- _PROBLEM TO WORK ON_
Rewrite the rows below as a numbered list, leaving out any blank lines.

- _RECORDS TO USE_

====

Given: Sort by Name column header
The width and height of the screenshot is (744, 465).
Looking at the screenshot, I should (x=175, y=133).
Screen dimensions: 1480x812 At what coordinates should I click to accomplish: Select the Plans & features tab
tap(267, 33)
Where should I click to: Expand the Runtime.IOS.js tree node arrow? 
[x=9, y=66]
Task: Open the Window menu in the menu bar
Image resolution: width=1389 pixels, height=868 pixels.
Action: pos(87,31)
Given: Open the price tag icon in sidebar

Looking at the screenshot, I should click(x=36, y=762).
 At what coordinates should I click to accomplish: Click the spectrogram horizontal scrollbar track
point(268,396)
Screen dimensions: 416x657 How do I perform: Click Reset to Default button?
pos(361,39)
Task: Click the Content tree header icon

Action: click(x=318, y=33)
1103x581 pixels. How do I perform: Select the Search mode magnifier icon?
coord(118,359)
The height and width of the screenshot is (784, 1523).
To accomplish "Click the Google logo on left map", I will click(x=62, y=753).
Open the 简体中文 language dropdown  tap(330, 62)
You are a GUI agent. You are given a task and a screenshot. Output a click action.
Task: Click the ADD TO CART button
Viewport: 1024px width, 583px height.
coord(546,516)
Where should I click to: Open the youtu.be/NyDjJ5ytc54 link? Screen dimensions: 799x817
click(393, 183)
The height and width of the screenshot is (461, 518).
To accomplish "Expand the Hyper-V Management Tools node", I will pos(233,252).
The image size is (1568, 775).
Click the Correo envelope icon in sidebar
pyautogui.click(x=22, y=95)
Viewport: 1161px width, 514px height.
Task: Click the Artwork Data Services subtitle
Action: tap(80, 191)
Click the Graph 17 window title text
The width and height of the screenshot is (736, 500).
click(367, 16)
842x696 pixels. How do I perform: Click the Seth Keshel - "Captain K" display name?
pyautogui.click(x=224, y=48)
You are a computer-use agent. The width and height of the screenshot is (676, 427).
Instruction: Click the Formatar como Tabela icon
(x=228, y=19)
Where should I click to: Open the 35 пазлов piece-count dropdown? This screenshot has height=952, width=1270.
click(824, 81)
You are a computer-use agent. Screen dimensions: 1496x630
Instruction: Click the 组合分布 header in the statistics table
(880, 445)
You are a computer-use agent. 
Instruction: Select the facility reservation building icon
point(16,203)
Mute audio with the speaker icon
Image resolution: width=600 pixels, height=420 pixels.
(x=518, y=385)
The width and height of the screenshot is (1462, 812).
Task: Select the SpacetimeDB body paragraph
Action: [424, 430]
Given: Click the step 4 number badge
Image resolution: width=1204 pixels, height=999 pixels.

====

- _EXERCISE ANSWER_
1. Given: Sort by Name column header
2. The width and height of the screenshot is (744, 465).
3. Looking at the screenshot, I should (x=175, y=133).
4. Screen dimensions: 1480x812 At what coordinates should I click to accomplish: Select the Plans & features tab
5. tap(267, 33)
6. Where should I click to: Expand the Runtime.IOS.js tree node arrow? 
7. [x=9, y=66]
8. Task: Open the Window menu in the menu bar
9. Image resolution: width=1389 pixels, height=868 pixels.
10. Action: pos(87,31)
11. Given: Open the price tag icon in sidebar
12. Looking at the screenshot, I should click(x=36, y=762).
13.  At what coordinates should I click to accomplish: Click the spectrogram horizontal scrollbar track
14. point(268,396)
15. Screen dimensions: 416x657 How do I perform: Click Reset to Default button?
16. pos(361,39)
17. Task: Click the Content tree header icon
18. Action: click(x=318, y=33)
19. 1103x581 pixels. How do I perform: Select the Search mode magnifier icon?
20. coord(118,359)
21. The height and width of the screenshot is (784, 1523).
22. To accomplish "Click the Google logo on left map", I will click(x=62, y=753).
23. Open the 简体中文 language dropdown  tap(330, 62)
24. You are a GUI agent. You are given a task and a screenshot. Output a click action.
25. Task: Click the ADD TO CART button
26. Viewport: 1024px width, 583px height.
27. coord(546,516)
28. Where should I click to: Open the youtu.be/NyDjJ5ytc54 link? Screen dimensions: 799x817
29. click(393, 183)
30. The height and width of the screenshot is (461, 518).
31. To accomplish "Expand the Hyper-V Management Tools node", I will pos(233,252).
32. The image size is (1568, 775).
33. Click the Correo envelope icon in sidebar
34. pyautogui.click(x=22, y=95)
35. Viewport: 1161px width, 514px height.
36. Task: Click the Artwork Data Services subtitle
37. Action: tap(80, 191)
38. Click the Graph 17 window title text
39. The width and height of the screenshot is (736, 500).
40. click(367, 16)
41. 842x696 pixels. How do I perform: Click the Seth Keshel - "Captain K" display name?
42. pyautogui.click(x=224, y=48)
43. You are a computer-use agent. The width and height of the screenshot is (676, 427).
44. Instruction: Click the Formatar como Tabela icon
45. (x=228, y=19)
46. Where should I click to: Open the 35 пазлов piece-count dropdown? This screenshot has height=952, width=1270.
47. click(824, 81)
48. You are a computer-use agent. Screen dimensions: 1496x630
49. Instruction: Click the 组合分布 header in the statistics table
50. (880, 445)
51. You are a computer-use agent. 
52. Instruction: Select the facility reservation building icon
53. point(16,203)
54. Mute audio with the speaker icon
55. Image resolution: width=600 pixels, height=420 pixels.
56. (x=518, y=385)
57. The width and height of the screenshot is (1462, 812).
58. Task: Select the SpacetimeDB body paragraph
59. Action: [424, 430]
60. Given: Click the step 4 number badge
61. Image resolution: width=1204 pixels, height=999 pixels.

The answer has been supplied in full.